> **PROVIDED MATERIAL**:
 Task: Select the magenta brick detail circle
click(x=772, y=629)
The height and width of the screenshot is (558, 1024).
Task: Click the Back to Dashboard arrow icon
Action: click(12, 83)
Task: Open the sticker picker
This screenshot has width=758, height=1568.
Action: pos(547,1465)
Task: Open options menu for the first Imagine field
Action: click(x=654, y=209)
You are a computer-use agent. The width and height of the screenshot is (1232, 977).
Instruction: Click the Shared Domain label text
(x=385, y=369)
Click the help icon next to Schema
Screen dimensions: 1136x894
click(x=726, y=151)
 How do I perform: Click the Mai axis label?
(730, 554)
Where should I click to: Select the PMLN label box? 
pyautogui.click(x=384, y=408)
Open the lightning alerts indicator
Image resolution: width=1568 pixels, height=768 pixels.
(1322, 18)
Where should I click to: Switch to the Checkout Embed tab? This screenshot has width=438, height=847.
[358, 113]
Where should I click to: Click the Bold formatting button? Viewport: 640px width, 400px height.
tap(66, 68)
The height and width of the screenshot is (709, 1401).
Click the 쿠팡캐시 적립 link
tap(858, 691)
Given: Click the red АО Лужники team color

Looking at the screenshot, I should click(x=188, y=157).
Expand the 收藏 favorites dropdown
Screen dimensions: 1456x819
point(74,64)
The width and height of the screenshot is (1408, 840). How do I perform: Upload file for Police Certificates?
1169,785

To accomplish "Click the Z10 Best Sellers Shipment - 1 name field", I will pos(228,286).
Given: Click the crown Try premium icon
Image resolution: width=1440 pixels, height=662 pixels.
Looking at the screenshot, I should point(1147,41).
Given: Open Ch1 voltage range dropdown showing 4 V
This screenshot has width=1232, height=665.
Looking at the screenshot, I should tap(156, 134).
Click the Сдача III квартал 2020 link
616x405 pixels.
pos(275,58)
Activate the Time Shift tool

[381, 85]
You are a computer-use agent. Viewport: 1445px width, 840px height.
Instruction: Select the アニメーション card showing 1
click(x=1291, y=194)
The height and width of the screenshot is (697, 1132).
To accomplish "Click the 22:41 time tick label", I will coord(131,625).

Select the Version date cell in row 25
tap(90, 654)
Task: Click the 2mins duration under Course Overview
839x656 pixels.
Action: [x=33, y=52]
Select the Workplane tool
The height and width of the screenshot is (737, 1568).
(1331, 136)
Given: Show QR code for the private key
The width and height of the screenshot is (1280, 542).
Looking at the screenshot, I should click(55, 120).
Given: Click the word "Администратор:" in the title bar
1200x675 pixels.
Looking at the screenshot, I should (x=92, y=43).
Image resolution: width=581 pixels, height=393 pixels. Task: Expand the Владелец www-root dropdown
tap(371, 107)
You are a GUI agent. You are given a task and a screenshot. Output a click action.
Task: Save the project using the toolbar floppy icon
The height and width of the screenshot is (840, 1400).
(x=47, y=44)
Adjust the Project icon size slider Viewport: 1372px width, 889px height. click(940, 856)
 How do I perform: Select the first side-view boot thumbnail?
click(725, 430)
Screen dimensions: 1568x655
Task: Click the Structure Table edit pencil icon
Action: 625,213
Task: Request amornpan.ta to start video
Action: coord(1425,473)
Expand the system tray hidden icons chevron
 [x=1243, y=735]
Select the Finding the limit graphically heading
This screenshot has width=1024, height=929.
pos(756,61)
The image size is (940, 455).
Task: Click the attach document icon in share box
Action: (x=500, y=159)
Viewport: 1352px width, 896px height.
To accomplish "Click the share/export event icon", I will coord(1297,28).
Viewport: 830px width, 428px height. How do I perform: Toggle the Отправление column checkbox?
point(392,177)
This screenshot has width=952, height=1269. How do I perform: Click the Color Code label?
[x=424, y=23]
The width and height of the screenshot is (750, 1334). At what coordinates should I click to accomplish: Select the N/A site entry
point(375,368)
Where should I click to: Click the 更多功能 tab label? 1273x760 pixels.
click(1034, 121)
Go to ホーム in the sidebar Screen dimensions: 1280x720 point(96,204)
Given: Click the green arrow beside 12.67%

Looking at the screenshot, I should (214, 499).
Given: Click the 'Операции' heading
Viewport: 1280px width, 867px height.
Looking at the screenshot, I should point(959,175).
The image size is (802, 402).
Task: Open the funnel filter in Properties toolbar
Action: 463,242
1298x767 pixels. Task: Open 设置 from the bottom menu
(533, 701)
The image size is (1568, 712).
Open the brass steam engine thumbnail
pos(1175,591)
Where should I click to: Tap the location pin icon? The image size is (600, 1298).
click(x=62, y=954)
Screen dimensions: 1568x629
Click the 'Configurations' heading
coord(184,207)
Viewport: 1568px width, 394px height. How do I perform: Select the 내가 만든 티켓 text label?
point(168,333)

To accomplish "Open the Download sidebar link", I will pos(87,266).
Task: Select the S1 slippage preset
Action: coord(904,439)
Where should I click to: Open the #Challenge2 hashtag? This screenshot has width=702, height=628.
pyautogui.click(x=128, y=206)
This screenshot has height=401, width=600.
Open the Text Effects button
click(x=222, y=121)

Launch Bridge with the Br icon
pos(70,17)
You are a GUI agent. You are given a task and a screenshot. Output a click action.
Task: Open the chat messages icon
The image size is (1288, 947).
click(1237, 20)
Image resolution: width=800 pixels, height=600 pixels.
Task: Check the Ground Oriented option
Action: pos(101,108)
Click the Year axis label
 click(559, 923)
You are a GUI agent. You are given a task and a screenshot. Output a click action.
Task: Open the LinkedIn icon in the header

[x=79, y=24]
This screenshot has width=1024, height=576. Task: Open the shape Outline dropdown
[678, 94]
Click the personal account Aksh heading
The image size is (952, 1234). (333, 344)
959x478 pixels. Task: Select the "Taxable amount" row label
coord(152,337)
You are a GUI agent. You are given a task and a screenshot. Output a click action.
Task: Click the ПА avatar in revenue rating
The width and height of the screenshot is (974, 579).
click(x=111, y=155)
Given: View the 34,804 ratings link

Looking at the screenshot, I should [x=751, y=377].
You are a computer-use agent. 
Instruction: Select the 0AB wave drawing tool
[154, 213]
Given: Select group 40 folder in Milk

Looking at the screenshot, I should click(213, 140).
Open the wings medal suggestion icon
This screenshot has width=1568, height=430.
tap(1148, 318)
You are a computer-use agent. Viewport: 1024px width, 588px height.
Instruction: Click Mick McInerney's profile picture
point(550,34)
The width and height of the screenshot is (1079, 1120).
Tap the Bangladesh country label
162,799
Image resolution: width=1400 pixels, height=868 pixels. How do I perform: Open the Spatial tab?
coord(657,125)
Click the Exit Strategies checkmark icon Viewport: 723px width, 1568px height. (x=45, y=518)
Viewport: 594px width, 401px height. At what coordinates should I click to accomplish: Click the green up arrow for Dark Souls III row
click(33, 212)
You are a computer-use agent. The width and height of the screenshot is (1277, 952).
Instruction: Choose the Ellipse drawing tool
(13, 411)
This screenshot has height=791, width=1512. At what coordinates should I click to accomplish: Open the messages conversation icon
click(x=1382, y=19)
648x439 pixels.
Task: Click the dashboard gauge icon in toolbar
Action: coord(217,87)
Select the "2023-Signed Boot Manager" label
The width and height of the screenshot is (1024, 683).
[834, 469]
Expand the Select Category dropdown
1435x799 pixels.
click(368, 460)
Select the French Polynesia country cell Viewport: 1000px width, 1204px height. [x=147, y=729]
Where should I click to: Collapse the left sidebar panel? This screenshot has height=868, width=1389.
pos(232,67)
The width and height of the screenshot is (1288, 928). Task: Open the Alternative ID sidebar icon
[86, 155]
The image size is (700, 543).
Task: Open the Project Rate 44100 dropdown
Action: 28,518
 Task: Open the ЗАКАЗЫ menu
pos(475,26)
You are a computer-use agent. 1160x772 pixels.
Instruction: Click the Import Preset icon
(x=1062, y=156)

> **WHAT YOU HAVE TO DO**:
Please rewrite all the material above, replacing "sticker picker" with "emoji picker" and leaving everything else unchanged.

> **WRITTEN RESPONSE**:
 Task: Select the magenta brick detail circle
click(x=772, y=629)
The height and width of the screenshot is (558, 1024).
Task: Click the Back to Dashboard arrow icon
Action: click(12, 83)
Task: Open the emoji picker
This screenshot has width=758, height=1568.
Action: pos(547,1465)
Task: Open options menu for the first Imagine field
Action: click(x=654, y=209)
You are a computer-use agent. The width and height of the screenshot is (1232, 977).
Instruction: Click the Shared Domain label text
(x=385, y=369)
Click the help icon next to Schema
Screen dimensions: 1136x894
click(x=726, y=151)
 How do I perform: Click the Mai axis label?
(730, 554)
Where should I click to: Select the PMLN label box? 
pyautogui.click(x=384, y=408)
Open the lightning alerts indicator
Image resolution: width=1568 pixels, height=768 pixels.
(1322, 18)
Where should I click to: Switch to the Checkout Embed tab? This screenshot has width=438, height=847.
[358, 113]
Where should I click to: Click the Bold formatting button? Viewport: 640px width, 400px height.
tap(66, 68)
The height and width of the screenshot is (709, 1401).
Click the 쿠팡캐시 적립 link
tap(858, 691)
Given: Click the red АО Лужники team color

Looking at the screenshot, I should click(x=188, y=157).
Expand the 收藏 favorites dropdown
Screen dimensions: 1456x819
point(74,64)
The width and height of the screenshot is (1408, 840). How do I perform: Upload file for Police Certificates?
1169,785

To accomplish "Click the Z10 Best Sellers Shipment - 1 name field", I will pos(228,286).
Given: Click the crown Try premium icon
Image resolution: width=1440 pixels, height=662 pixels.
Looking at the screenshot, I should point(1147,41).
Given: Open Ch1 voltage range dropdown showing 4 V
This screenshot has width=1232, height=665.
Looking at the screenshot, I should tap(156, 134).
Click the Сдача III квартал 2020 link
616x405 pixels.
pos(275,58)
Activate the Time Shift tool

[381, 85]
You are a computer-use agent. Viewport: 1445px width, 840px height.
Instruction: Select the アニメーション card showing 1
click(x=1291, y=194)
The height and width of the screenshot is (697, 1132).
To accomplish "Click the 22:41 time tick label", I will coord(131,625).

Select the Version date cell in row 25
tap(90, 654)
Task: Click the 2mins duration under Course Overview
839x656 pixels.
Action: [x=33, y=52]
Select the Workplane tool
The height and width of the screenshot is (737, 1568).
(1331, 136)
Given: Show QR code for the private key
The width and height of the screenshot is (1280, 542).
Looking at the screenshot, I should click(55, 120).
Given: Click the word "Администратор:" in the title bar
1200x675 pixels.
Looking at the screenshot, I should (x=92, y=43).
Image resolution: width=581 pixels, height=393 pixels. Task: Expand the Владелец www-root dropdown
tap(371, 107)
You are a GUI agent. You are given a task and a screenshot. Output a click action.
Task: Save the project using the toolbar floppy icon
The height and width of the screenshot is (840, 1400).
(x=47, y=44)
Adjust the Project icon size slider Viewport: 1372px width, 889px height. click(940, 856)
 How do I perform: Select the first side-view boot thumbnail?
click(725, 430)
Screen dimensions: 1568x655
Task: Click the Structure Table edit pencil icon
Action: 625,213
Task: Request amornpan.ta to start video
Action: coord(1425,473)
Expand the system tray hidden icons chevron
 [x=1243, y=735]
Select the Finding the limit graphically heading
This screenshot has width=1024, height=929.
pos(756,61)
The image size is (940, 455).
Task: Click the attach document icon in share box
Action: (x=500, y=159)
Viewport: 1352px width, 896px height.
To accomplish "Click the share/export event icon", I will coord(1297,28).
Viewport: 830px width, 428px height. How do I perform: Toggle the Отправление column checkbox?
point(392,177)
This screenshot has width=952, height=1269. How do I perform: Click the Color Code label?
[x=424, y=23]
The width and height of the screenshot is (750, 1334). At what coordinates should I click to accomplish: Select the N/A site entry
point(375,368)
Where should I click to: Click the 更多功能 tab label? 1273x760 pixels.
click(1034, 121)
Go to ホーム in the sidebar Screen dimensions: 1280x720 point(96,204)
Given: Click the green arrow beside 12.67%

Looking at the screenshot, I should (214, 499).
Given: Click the 'Операции' heading
Viewport: 1280px width, 867px height.
Looking at the screenshot, I should point(959,175).
The image size is (802, 402).
Task: Open the funnel filter in Properties toolbar
Action: 463,242
1298x767 pixels. Task: Open 设置 from the bottom menu
(533, 701)
The image size is (1568, 712).
Open the brass steam engine thumbnail
pos(1175,591)
Where should I click to: Tap the location pin icon? The image size is (600, 1298).
click(x=62, y=954)
Screen dimensions: 1568x629
Click the 'Configurations' heading
coord(184,207)
Viewport: 1568px width, 394px height. How do I perform: Select the 내가 만든 티켓 text label?
point(168,333)

To accomplish "Open the Download sidebar link", I will pos(87,266).
Task: Select the S1 slippage preset
Action: coord(904,439)
Where should I click to: Open the #Challenge2 hashtag? This screenshot has width=702, height=628.
pyautogui.click(x=128, y=206)
This screenshot has height=401, width=600.
Open the Text Effects button
click(x=222, y=121)

Launch Bridge with the Br icon
pos(70,17)
You are a GUI agent. You are given a task and a screenshot. Output a click action.
Task: Open the chat messages icon
The image size is (1288, 947).
click(1237, 20)
Image resolution: width=800 pixels, height=600 pixels.
Task: Check the Ground Oriented option
Action: pos(101,108)
Click the Year axis label
 click(559, 923)
You are a GUI agent. You are given a task and a screenshot. Output a click action.
Task: Open the LinkedIn icon in the header

[x=79, y=24]
This screenshot has width=1024, height=576. Task: Open the shape Outline dropdown
[678, 94]
Click the personal account Aksh heading
The image size is (952, 1234). (333, 344)
959x478 pixels. Task: Select the "Taxable amount" row label
coord(152,337)
You are a GUI agent. You are given a task and a screenshot. Output a click action.
Task: Click the ПА avatar in revenue rating
The width and height of the screenshot is (974, 579).
click(x=111, y=155)
Given: View the 34,804 ratings link

Looking at the screenshot, I should [x=751, y=377].
You are a computer-use agent. 
Instruction: Select the 0AB wave drawing tool
[154, 213]
Given: Select group 40 folder in Milk

Looking at the screenshot, I should click(213, 140).
Open the wings medal suggestion icon
This screenshot has width=1568, height=430.
tap(1148, 318)
You are a computer-use agent. Viewport: 1024px width, 588px height.
Instruction: Click Mick McInerney's profile picture
point(550,34)
The width and height of the screenshot is (1079, 1120).
Tap the Bangladesh country label
162,799
Image resolution: width=1400 pixels, height=868 pixels. How do I perform: Open the Spatial tab?
coord(657,125)
Click the Exit Strategies checkmark icon Viewport: 723px width, 1568px height. (x=45, y=518)
Viewport: 594px width, 401px height. At what coordinates should I click to accomplish: Click the green up arrow for Dark Souls III row
click(33, 212)
You are a computer-use agent. The width and height of the screenshot is (1277, 952).
Instruction: Choose the Ellipse drawing tool
(13, 411)
This screenshot has height=791, width=1512. At what coordinates should I click to accomplish: Open the messages conversation icon
click(x=1382, y=19)
648x439 pixels.
Task: Click the dashboard gauge icon in toolbar
Action: coord(217,87)
Select the "2023-Signed Boot Manager" label
The width and height of the screenshot is (1024, 683).
[834, 469]
Expand the Select Category dropdown
1435x799 pixels.
click(368, 460)
Select the French Polynesia country cell Viewport: 1000px width, 1204px height. [x=147, y=729]
Where should I click to: Collapse the left sidebar panel? This screenshot has height=868, width=1389.
pos(232,67)
The width and height of the screenshot is (1288, 928). Task: Open the Alternative ID sidebar icon
[86, 155]
The image size is (700, 543).
Task: Open the Project Rate 44100 dropdown
Action: 28,518
 Task: Open the ЗАКАЗЫ menu
pos(475,26)
You are a computer-use agent. 1160x772 pixels.
Instruction: Click the Import Preset icon
(x=1062, y=156)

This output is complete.